Stored items
■ ■ ■ ■ ■ ■ ■
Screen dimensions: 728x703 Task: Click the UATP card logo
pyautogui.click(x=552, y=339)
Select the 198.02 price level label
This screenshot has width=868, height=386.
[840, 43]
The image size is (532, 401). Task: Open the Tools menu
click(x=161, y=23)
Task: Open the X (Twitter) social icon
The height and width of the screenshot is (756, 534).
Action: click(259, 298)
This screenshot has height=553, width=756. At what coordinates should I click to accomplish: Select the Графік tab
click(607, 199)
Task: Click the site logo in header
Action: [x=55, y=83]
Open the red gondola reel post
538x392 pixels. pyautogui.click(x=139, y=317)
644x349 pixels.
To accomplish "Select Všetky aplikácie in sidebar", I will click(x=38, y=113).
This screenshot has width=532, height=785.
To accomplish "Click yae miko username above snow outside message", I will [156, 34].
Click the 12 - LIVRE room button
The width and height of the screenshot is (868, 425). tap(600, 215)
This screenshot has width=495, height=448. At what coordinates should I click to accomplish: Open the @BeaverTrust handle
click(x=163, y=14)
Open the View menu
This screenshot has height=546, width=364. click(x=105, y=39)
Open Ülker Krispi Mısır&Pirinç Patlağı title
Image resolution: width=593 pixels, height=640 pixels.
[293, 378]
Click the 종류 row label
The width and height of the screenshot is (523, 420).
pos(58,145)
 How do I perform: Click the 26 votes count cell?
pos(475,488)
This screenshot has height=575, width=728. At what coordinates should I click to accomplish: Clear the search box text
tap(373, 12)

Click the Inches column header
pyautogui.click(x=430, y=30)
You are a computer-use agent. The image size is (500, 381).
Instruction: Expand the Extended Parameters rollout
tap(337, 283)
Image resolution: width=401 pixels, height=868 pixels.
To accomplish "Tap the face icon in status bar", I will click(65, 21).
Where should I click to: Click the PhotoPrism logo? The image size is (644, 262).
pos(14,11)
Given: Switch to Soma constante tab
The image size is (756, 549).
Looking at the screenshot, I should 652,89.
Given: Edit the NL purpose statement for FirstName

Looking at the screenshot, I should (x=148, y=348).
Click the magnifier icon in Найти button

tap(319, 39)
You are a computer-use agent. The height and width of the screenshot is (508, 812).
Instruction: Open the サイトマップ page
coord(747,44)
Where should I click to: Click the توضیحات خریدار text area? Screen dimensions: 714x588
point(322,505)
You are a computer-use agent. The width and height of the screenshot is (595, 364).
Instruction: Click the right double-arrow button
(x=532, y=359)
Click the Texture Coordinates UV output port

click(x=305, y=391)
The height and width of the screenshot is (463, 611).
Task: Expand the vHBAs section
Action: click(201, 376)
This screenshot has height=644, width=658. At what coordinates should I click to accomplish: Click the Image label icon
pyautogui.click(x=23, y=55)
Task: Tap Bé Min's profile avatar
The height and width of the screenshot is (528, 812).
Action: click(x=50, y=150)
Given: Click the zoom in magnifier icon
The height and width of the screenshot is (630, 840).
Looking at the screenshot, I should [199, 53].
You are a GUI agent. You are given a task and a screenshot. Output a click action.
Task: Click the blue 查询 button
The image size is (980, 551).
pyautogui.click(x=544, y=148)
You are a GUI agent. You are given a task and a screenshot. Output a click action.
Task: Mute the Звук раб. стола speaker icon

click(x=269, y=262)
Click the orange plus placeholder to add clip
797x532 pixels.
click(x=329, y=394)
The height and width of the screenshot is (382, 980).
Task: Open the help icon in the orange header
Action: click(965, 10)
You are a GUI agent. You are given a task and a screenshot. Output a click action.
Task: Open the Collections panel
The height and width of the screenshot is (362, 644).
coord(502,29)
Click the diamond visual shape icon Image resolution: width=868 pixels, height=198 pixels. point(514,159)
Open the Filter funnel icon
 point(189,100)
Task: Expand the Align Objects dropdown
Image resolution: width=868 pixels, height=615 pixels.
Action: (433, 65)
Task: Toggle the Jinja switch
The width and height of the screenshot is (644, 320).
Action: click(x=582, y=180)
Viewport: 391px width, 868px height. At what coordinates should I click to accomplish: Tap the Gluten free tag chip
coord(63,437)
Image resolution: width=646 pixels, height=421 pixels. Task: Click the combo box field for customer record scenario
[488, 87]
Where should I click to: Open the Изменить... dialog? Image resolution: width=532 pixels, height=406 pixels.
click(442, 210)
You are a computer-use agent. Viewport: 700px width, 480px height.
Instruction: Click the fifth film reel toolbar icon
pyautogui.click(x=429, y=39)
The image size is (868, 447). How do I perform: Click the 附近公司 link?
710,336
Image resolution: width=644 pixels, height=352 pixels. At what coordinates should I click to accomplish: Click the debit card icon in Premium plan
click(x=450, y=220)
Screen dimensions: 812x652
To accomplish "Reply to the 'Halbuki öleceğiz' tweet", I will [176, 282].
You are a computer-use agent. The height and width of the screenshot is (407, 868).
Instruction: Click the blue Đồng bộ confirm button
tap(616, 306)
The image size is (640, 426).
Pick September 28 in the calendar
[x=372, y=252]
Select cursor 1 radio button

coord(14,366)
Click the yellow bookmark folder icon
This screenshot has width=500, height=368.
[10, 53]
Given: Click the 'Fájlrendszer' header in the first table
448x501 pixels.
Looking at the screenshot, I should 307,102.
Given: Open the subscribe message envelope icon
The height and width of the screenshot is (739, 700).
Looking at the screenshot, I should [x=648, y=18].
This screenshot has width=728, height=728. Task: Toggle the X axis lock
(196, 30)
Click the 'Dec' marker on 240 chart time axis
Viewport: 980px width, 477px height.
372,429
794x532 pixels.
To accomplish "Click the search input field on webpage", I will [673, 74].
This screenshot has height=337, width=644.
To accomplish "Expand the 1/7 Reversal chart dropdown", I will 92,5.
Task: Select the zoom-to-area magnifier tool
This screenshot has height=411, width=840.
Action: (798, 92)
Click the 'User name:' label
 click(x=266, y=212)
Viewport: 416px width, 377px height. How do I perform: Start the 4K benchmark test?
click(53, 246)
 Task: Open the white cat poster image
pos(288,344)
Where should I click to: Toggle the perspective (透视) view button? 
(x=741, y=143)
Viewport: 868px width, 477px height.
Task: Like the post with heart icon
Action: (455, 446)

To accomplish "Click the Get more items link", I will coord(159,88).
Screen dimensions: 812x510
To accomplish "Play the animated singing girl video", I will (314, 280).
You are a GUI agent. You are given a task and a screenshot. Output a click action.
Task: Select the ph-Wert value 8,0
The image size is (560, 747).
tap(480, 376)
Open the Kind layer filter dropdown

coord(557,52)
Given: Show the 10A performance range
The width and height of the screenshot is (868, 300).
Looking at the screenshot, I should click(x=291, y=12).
■ ■ ■ ■ ■ ■ ■
» What needs to be done
Restate every entry word for word.

» Answer to this task
Screen dimensions: 728x703 Task: Click the UATP card logo
pyautogui.click(x=552, y=339)
Select the 198.02 price level label
This screenshot has width=868, height=386.
[840, 43]
The image size is (532, 401). Task: Open the Tools menu
click(x=161, y=23)
Task: Open the X (Twitter) social icon
The height and width of the screenshot is (756, 534).
Action: click(259, 298)
This screenshot has height=553, width=756. At what coordinates should I click to accomplish: Select the Графік tab
click(607, 199)
Task: Click the site logo in header
Action: [x=55, y=83]
Open the red gondola reel post
538x392 pixels. pyautogui.click(x=139, y=317)
644x349 pixels.
To accomplish "Select Všetky aplikácie in sidebar", I will click(x=38, y=113).
This screenshot has width=532, height=785.
To accomplish "Click yae miko username above snow outside message", I will [156, 34].
Click the 12 - LIVRE room button
The width and height of the screenshot is (868, 425). tap(600, 215)
This screenshot has width=495, height=448. At what coordinates should I click to accomplish: Open the @BeaverTrust handle
click(x=163, y=14)
Open the View menu
This screenshot has height=546, width=364. click(x=105, y=39)
Open Ülker Krispi Mısır&Pirinç Patlağı title
Image resolution: width=593 pixels, height=640 pixels.
[293, 378]
Click the 종류 row label
The width and height of the screenshot is (523, 420).
pos(58,145)
 How do I perform: Click the 26 votes count cell?
pos(475,488)
This screenshot has height=575, width=728. At what coordinates should I click to accomplish: Clear the search box text
tap(373, 12)

Click the Inches column header
pyautogui.click(x=430, y=30)
You are a computer-use agent. The image size is (500, 381).
Instruction: Expand the Extended Parameters rollout
tap(337, 283)
Image resolution: width=401 pixels, height=868 pixels.
To accomplish "Tap the face icon in status bar", I will click(65, 21).
Where should I click to: Click the PhotoPrism logo? The image size is (644, 262).
pos(14,11)
Given: Switch to Soma constante tab
The image size is (756, 549).
Looking at the screenshot, I should 652,89.
Given: Edit the NL purpose statement for FirstName

Looking at the screenshot, I should (x=148, y=348).
Click the magnifier icon in Найти button

tap(319, 39)
You are a computer-use agent. The height and width of the screenshot is (508, 812).
Instruction: Open the サイトマップ page
coord(747,44)
Where should I click to: Click the توضیحات خریدار text area? Screen dimensions: 714x588
point(322,505)
You are a computer-use agent. The width and height of the screenshot is (595, 364).
Instruction: Click the right double-arrow button
(x=532, y=359)
Click the Texture Coordinates UV output port

click(x=305, y=391)
The height and width of the screenshot is (463, 611).
Task: Expand the vHBAs section
Action: click(201, 376)
This screenshot has height=644, width=658. At what coordinates should I click to accomplish: Click the Image label icon
pyautogui.click(x=23, y=55)
Task: Tap Bé Min's profile avatar
The height and width of the screenshot is (528, 812).
Action: click(x=50, y=150)
Given: Click the zoom in magnifier icon
The height and width of the screenshot is (630, 840).
Looking at the screenshot, I should [199, 53].
You are a GUI agent. You are given a task and a screenshot. Output a click action.
Task: Click the blue 查询 button
The image size is (980, 551).
pyautogui.click(x=544, y=148)
You are a GUI agent. You are given a task and a screenshot. Output a click action.
Task: Mute the Звук раб. стола speaker icon

click(x=269, y=262)
Click the orange plus placeholder to add clip
797x532 pixels.
click(x=329, y=394)
The height and width of the screenshot is (382, 980).
Task: Open the help icon in the orange header
Action: click(965, 10)
You are a GUI agent. You are given a task and a screenshot. Output a click action.
Task: Open the Collections panel
The height and width of the screenshot is (362, 644).
coord(502,29)
Click the diamond visual shape icon Image resolution: width=868 pixels, height=198 pixels. point(514,159)
Open the Filter funnel icon
 point(189,100)
Task: Expand the Align Objects dropdown
Image resolution: width=868 pixels, height=615 pixels.
Action: (433, 65)
Task: Toggle the Jinja switch
The width and height of the screenshot is (644, 320).
Action: click(x=582, y=180)
Viewport: 391px width, 868px height. At what coordinates should I click to accomplish: Tap the Gluten free tag chip
coord(63,437)
Image resolution: width=646 pixels, height=421 pixels. Task: Click the combo box field for customer record scenario
[488, 87]
Where should I click to: Open the Изменить... dialog? Image resolution: width=532 pixels, height=406 pixels.
click(442, 210)
You are a computer-use agent. Viewport: 700px width, 480px height.
Instruction: Click the fifth film reel toolbar icon
pyautogui.click(x=429, y=39)
The image size is (868, 447). How do I perform: Click the 附近公司 link?
710,336
Image resolution: width=644 pixels, height=352 pixels. At what coordinates should I click to accomplish: Click the debit card icon in Premium plan
click(x=450, y=220)
Screen dimensions: 812x652
To accomplish "Reply to the 'Halbuki öleceğiz' tweet", I will [176, 282].
You are a computer-use agent. The height and width of the screenshot is (407, 868).
Instruction: Click the blue Đồng bộ confirm button
tap(616, 306)
The image size is (640, 426).
Pick September 28 in the calendar
[x=372, y=252]
Select cursor 1 radio button

coord(14,366)
Click the yellow bookmark folder icon
This screenshot has width=500, height=368.
[10, 53]
Given: Click the 'Fájlrendszer' header in the first table
448x501 pixels.
Looking at the screenshot, I should 307,102.
Given: Open the subscribe message envelope icon
The height and width of the screenshot is (739, 700).
Looking at the screenshot, I should [x=648, y=18].
This screenshot has width=728, height=728. Task: Toggle the X axis lock
(196, 30)
Click the 'Dec' marker on 240 chart time axis
Viewport: 980px width, 477px height.
372,429
794x532 pixels.
To accomplish "Click the search input field on webpage", I will [673, 74].
This screenshot has height=337, width=644.
To accomplish "Expand the 1/7 Reversal chart dropdown", I will 92,5.
Task: Select the zoom-to-area magnifier tool
This screenshot has height=411, width=840.
Action: (798, 92)
Click the 'User name:' label
 click(x=266, y=212)
Viewport: 416px width, 377px height. How do I perform: Start the 4K benchmark test?
click(53, 246)
 Task: Open the white cat poster image
pos(288,344)
Where should I click to: Toggle the perspective (透视) view button? 
(x=741, y=143)
Viewport: 868px width, 477px height.
Task: Like the post with heart icon
Action: (455, 446)

To accomplish "Click the Get more items link", I will coord(159,88).
Screen dimensions: 812x510
To accomplish "Play the animated singing girl video", I will (314, 280).
You are a GUI agent. You are given a task and a screenshot. Output a click action.
Task: Select the ph-Wert value 8,0
The image size is (560, 747).
tap(480, 376)
Open the Kind layer filter dropdown

coord(557,52)
Given: Show the 10A performance range
The width and height of the screenshot is (868, 300).
Looking at the screenshot, I should click(x=291, y=12).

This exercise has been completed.